Mars Exploration News  
After whole lotta shakin', Mars probe ready to bake

The oven (one of eight on the Phoenix) is now ready to start baking the sample to vaporize water that constitutes ice.
by Staff Writers
Washington (AFP) June 11, 2008
Scientists were all smiles Wednesday after samples of Martian arctic soil finally dropped into the Phoenix lander's oven instrument, putting the search for signs of past life on Mars back on track.

The probe's robotic arm had dumped arctic dirt into one of its eight Thermal and Evolved-Gas Analyzer (TEGA) last Friday, but only a few particles from the clumpy soil in Mars's far north made it through a screen cover on the oven.

Scientists had run a vibrating mechanism, sometimes several times a day, to try to shake the soil through the screen and fall into the oven.
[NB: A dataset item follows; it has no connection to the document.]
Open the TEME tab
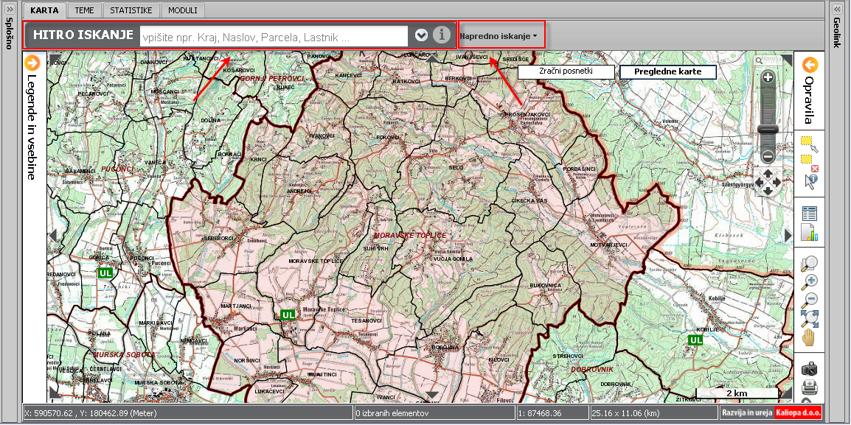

The team was surprised to find Wednesday that the soil finally filled the oven, which scientists hope will help uncover signs of the existence of water and life-supporting organic minerals on the Red Planet.

"We actually got a full oven," Bill Boynton, one the science team members, said in a teleconference with reporters. "When the oven started to fill. it went from empty to full in just over one second."
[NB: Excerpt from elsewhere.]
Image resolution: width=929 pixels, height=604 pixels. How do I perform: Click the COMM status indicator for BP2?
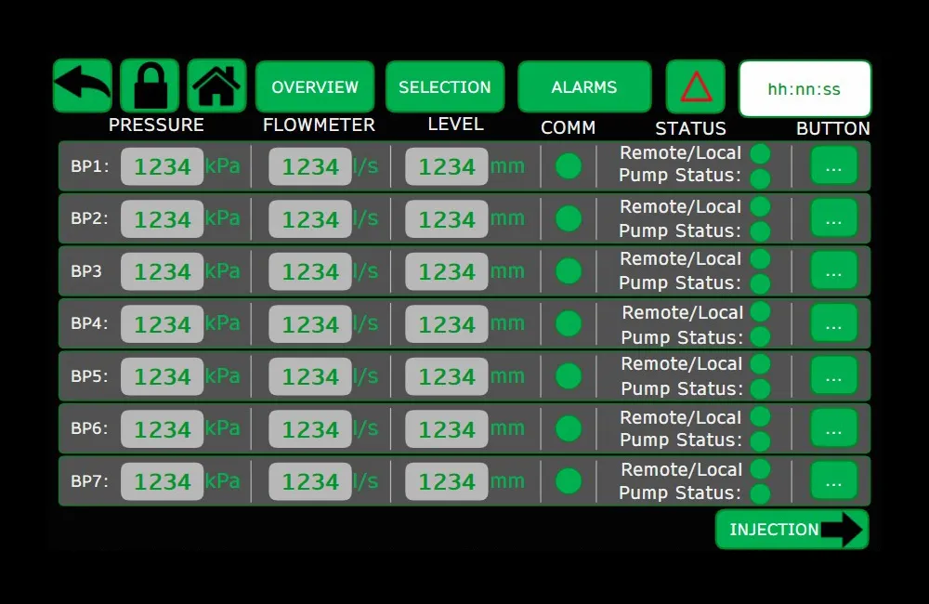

"The problem is now behind us. And sometime in the next day or two, we will close the oven and actually start the analysis. So we are very, very pleased," he said. The analysis process will take about five days.

The oven, which can only be used once, is now ready to start baking the sample to vaporize water that constitutes ice, he said.

In subsequent days, the temperatures will rise to see minerals that decompose at different temperatures.

"When they do so they will give up water and CO2 that they might have reacted in the past and we can identify what minerals they are," Boynton said. "We are looking at evidence of past interactions with water."

Phoenix landed on the stark terrain of Mars' north pole region on May 25.

Peter Smith of the University of Arizona, who heads the science team, said the soil where the probe landed appears layered.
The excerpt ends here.